Ananias pede, ainda, respaldo judicial quanto à negativa de deslocamento de Goiânia (GO), onde mora, para Brasília. A defesa lembra que o Código Penal assegura o direito de que Ananias seja ouvido na comarca em que tem domicílio, "não lhe sendo possível exigir que, às próprias custas, se desloque a Brasília para tal finalidade".

Ex-segurança do senador Demóstenes Torres, que perdeu o mandato depois de ter sido acusado de envolvimento com o grupo de Carlinhos Cachoeira, Hrillner Ananias teve o nome citado em ligações telefônicas captadas pela Polícia Federal durante as investigações da Operação Monte Carlo, que resultou na prisão do contraventor goiano.

Foram quase sete anos de assessoramento ao parlamentar cassado e, na opinião do senador Pedro Taques, autor do requerimento que resultou na convocação de Hrillner Ananias, ele poderia prestar esclarecimentos relevantes à comissão.

Carlinhos Cachoeira 

Acusado de comandar a exploração do jogo ilegal em Goiás, Carlos Augusto Ramos, o Carlinhos Cachoeira, foi preso na Operação Monte Carlo, da Polícia Federal, em 29 de fevereiro de 2012, oito anos após a divulgação de um vídeo em que Waldomiro Diniz, assessor do então ministro da Casa Civil, José Dirceu, lhe pedia propina. O escândalo culminou na Comissão Parlamentar de Inquérito (CPI) dos Bingos e na revelação do suposto esquema de pagamento de parlamentares que ficou conhecido como mensalão.

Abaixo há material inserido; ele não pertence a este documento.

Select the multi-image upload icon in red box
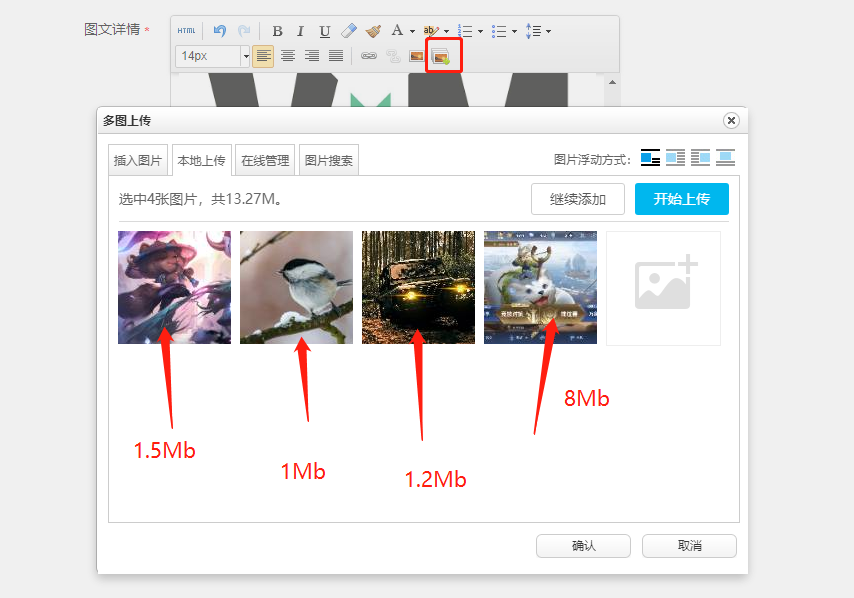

Escutas telefônicas realizadas durante a investigação da PF apontaram diversos contatos entre Cachoeira e o senador Demóstenes Torres (GO), então líder do DEM no Senado. Ele reagiu dizendo que a violação do seu sigilo telefônico não havia obedecido a critérios legais, confirmou amizade com o bicheiro, mas negou conhecimento e envolvimento nos negócios ilegais de Cachoeira. As denúncias levaram o Psol a representar contra Demóstenes no Conselho de Ética e o DEM a abrir processo para expulsar o senador. O goiano se antecipou e pediu desfiliação da legenda.

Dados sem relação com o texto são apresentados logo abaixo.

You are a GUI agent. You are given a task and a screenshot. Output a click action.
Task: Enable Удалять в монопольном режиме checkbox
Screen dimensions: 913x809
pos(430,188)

Com o vazamento de informações do inquérito, as denúncias começaram a atingir outros políticos, agentes públicos e empresas, o que culminou na abertura da Comissão Parlamentar de Inquérito (CPI) mista do Cachoeira. O colegiado ouviu os governadores Agnelo Queiroz (PT), do Distrito Federal, e Marconi Perillo (PSDB), de Goiás, que negaram envolvimento com o grupo do bicheiro. O governador Sérgio Cabral (PMDB), do Rio de Janeiro, escapou de ser convocado. Ele é amigo do empreiteiro Fernando Cavendish, dono da Delta, apontada como parte do esquema de Cachoeira e maior recebedora de recursos do governo federal nos últimos três anos.

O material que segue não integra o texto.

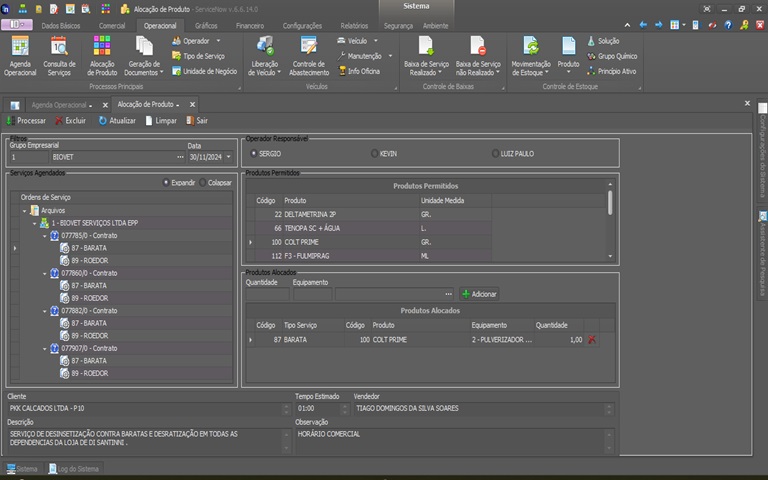Click the Grupo Químico icon
This screenshot has height=480, width=768.
click(590, 56)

Demóstenes passou por processo de cassação por quebra de decoro parlamentar no Conselho de Ética da Casa. Em 11 de julho, o plenário do Senado aprovou, por 56 votos a favor, 19 contra e cinco abstenções, a perda de mandato do goiano. Ele foi o segundo senador cassado pelo voto dos colegas na história do Senado.